Short problem 1: List every geographic place, whether a city or a district, that is named in the profile of Nelson Chow.
Short problem 2: Retype a passage from the profile of Nelson Chow, starting at the words "Looking out for" and ending after the words "millions of Hongkongers.".
### Selection ###
Source:
https://scmp.com/news/hong-kong/article/1582339/looking-out-all-our-futures-nelson-chow
Hong Kong

Looking out for all our futures: Nelson Chow

Nelson Chow rose from poverty to become one of the city's most respected social work experts. Will a universal pension be his legacy?

Illustration: Lau Ka-kuen

Professor Nelson Chow Wing-sun does not know whether the government will introduce the universal pension system his team designed. He admits it is out of his hands as he turns his attention to another retirement matter: his own.

Chow has devoted a lifetime to studying public policy and carrying out frontline social work, becoming one of the city's most respected welfare and social policy academics. Most recently, he spent a year in the public spotlight, under immense pressure, producing a report that could shape the financial future for millions of Hongkongers.

"I've done all I can. This is it," he said in an interview with the South China Morning Post. "I have put my heart and mind into writing this report. Of course I hope the government will take the suggestions made within, but I have no control over whether they will or not."

Chow and his team released the report on August 20, comparing various models for retirement protection and proposing a system under which employers and employees would pay higher payroll taxes in return for a HK$3,000 per month pension for everyone over the age of 65.

"Sure there will be resistance to any change, but doing nothing will not solve the old-age poverty problem," Chow said of criticism of his proposal. Either way, its fate is out of his hands, and he insists the report will be his last contribution to the debate about retirement protection.

Chow believes everyone should be allowed a basic standard of living and given a platform on which to flourish.

The 67-year-old has been learning about and practicing social work, then researching, teaching and advising on social policy since he entered the University of Hong Kong in 1966, studying politics and sociology even before it had a social sciences faculty.

After retiring from his full-time role as a professor last year, Chow said his interest in people and society - which blossomed into compassion for the poor and passion for justice - had kept him in the field of social policy. The youngest of six children, Chow's family arrived in Hong Kong from Guangzhou in 1948, when he was one. They settled in a 1,000 sq ft tenement flat in Wan Chai that housed more than 20 people. Chow said there was no toilet; a makeshift one was built under the stairs. The shower was in the kitchen. Here, the family spent more than a decade.
### Recorded data ###
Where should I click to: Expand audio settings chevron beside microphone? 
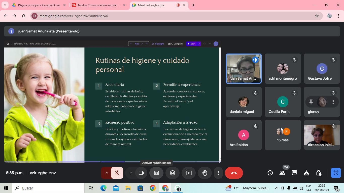[x=107, y=173]
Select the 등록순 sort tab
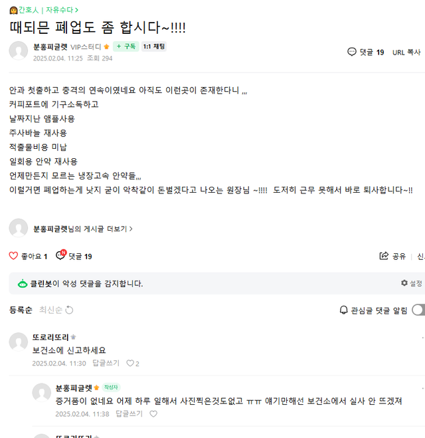Screen dimensions: 425x438 click(21, 310)
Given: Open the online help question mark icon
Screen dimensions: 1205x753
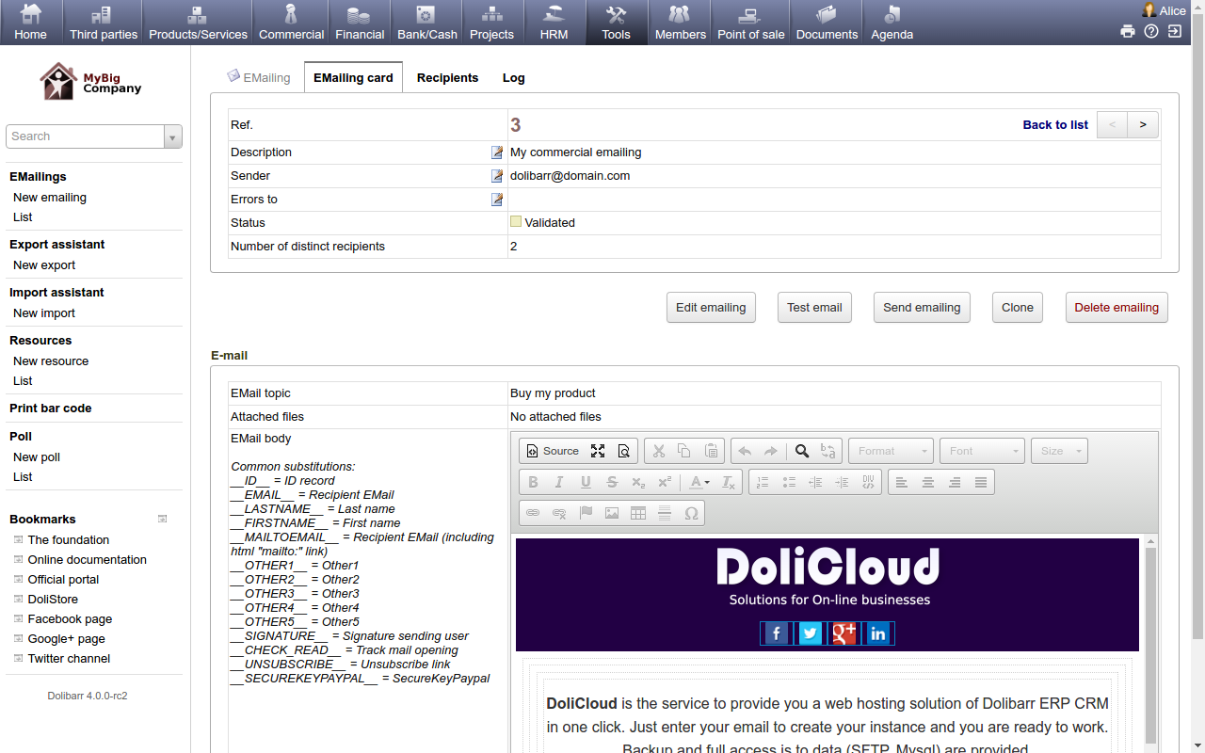Looking at the screenshot, I should pos(1151,31).
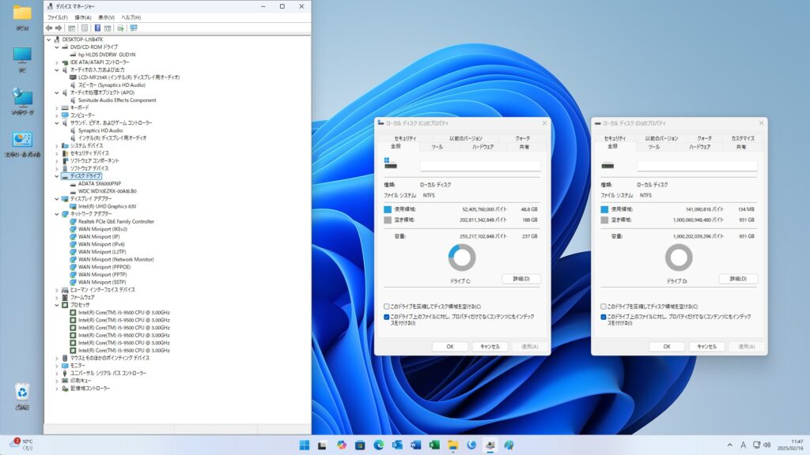Collapse the ネットワーク アダプター node
This screenshot has width=810, height=455.
[56, 214]
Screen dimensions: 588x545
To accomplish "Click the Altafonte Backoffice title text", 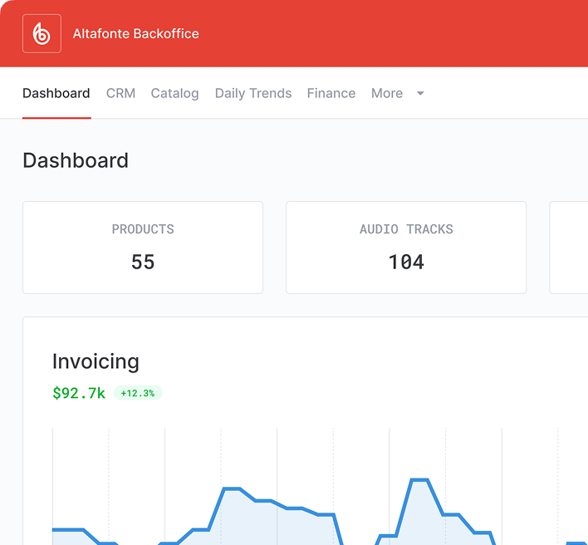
###
Task response 1:
Hong Kong
Guangzhou
Wan Chai

Task response 2:
Looking out for all our futures: Nelson Chow

Nelson Chow rose from poverty to become one of the city's most respected social work experts. Will a universal pension be his legacy?

Illustration: Lau Ka-kuen

Professor Nelson Chow Wing-sun does not know whether the government will introduce the universal pension system his team designed. He admits it is out of his hands as he turns his attention to another retirement matter: his own.

Chow has devoted a lifetime to studying public policy and carrying out frontline social work, becoming one of the city's most respected welfare and social policy academics. Most recently, he spent a year in the public spotlight, under immense pressure, producing a report that could shape the financial future for millions of Hongkongers.